Selected text
________________________
Profiling Your Data

Background - Why Profile?

TL;DR

Often models are trained on retrospective data, which is typically highly available and clean. When models are deployed, realtime production data is never as clean or available. The Feature Availabilty Profiler can expose some of these problems.

More Details

Let's say that we developed and trained a predictive machine learning model on retrospective data from an inpatient unit. We may be trying to identfy patients at risk for a certain outcome during their stay in the hospital.

Let's presume that our model is performing well with an ROC AUC of 0.83.

Things appear to be going smoothly, so we push our model out to production to make predictions on current patient data. We check back in on our model and find that the in the wild ROC AUC has fallen to 0.67.

What's happening here? It is likely we might be experiencing some data leakage. This means that in our retrospective training data we might have had a table like this:

AdmitDateTime MRN Height Weight Age Gender LabRBC LabHematocrit
2017-04-01 00:05:44 3 156 68 56 F 5.3 47
2017-04-01 00:06:33 4 166 94 33 M 6.1 39
2017-04-02 00:07:59 5 134 47 88 M 5.9 55
2017-04-02 00:13:07 1 180 66 56 F 5.5 41
2017-04-03 00:21:12 2 177 57 45 M 6.3 48

Let's imagine that our model used height, weight, age, gender, red blood count and hematocrit as features.
________________________
Exercise requirements
- a) Retype the passage of the text on profiling data starting with "Let's presume that" and going on through "fallen to 0.67.".
- b) According to the text on profiling data, what did the model's ROC AUC fall to once it was making predictions in production?
________________________
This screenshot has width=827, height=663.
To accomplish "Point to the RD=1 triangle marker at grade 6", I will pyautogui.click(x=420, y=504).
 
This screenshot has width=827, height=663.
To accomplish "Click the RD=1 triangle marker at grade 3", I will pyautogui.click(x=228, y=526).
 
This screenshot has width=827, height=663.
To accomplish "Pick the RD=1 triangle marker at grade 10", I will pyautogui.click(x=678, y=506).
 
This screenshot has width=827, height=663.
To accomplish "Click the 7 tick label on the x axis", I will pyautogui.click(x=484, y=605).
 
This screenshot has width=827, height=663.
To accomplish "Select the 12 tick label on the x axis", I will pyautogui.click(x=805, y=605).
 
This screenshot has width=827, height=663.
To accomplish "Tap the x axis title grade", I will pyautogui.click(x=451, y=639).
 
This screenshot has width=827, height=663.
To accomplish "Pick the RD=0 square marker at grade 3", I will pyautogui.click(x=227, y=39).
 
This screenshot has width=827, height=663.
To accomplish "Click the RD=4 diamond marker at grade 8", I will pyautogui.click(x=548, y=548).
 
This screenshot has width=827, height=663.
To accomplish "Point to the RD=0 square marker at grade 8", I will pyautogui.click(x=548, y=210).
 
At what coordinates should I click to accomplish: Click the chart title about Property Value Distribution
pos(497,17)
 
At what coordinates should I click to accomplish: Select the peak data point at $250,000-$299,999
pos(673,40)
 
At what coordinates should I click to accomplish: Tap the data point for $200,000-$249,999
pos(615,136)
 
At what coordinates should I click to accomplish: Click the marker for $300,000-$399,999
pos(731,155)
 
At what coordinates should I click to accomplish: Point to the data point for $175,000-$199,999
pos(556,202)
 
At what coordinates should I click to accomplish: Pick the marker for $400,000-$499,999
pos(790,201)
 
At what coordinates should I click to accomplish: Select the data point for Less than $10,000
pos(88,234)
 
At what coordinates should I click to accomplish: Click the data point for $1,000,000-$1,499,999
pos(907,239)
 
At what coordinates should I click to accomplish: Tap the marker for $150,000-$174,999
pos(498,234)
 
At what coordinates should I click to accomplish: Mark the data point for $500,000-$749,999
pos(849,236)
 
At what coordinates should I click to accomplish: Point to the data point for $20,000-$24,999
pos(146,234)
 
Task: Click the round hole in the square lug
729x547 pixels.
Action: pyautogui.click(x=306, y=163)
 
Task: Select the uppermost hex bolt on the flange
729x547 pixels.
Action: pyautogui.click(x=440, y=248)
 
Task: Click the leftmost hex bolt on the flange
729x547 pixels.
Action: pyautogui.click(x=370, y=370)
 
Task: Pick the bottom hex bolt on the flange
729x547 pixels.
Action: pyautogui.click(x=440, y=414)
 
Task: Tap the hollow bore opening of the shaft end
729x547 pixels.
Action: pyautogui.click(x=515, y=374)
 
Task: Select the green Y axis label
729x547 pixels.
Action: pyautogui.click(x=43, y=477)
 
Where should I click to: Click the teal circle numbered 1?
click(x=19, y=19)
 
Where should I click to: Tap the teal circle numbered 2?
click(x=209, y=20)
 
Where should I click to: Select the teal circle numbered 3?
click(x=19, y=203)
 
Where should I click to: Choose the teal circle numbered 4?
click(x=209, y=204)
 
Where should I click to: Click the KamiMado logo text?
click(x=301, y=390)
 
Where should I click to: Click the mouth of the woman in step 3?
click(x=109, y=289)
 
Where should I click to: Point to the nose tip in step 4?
________________________
List of solutions
- a)
Let's presume that our model is performing well with an ROC AUC of 0.83.

Things appear to be going smoothly, so we push our model out to production to make predictions on current patient data. We check back in on our model and find that the in the wild ROC AUC has fallen to 0.67.

- b) 0.67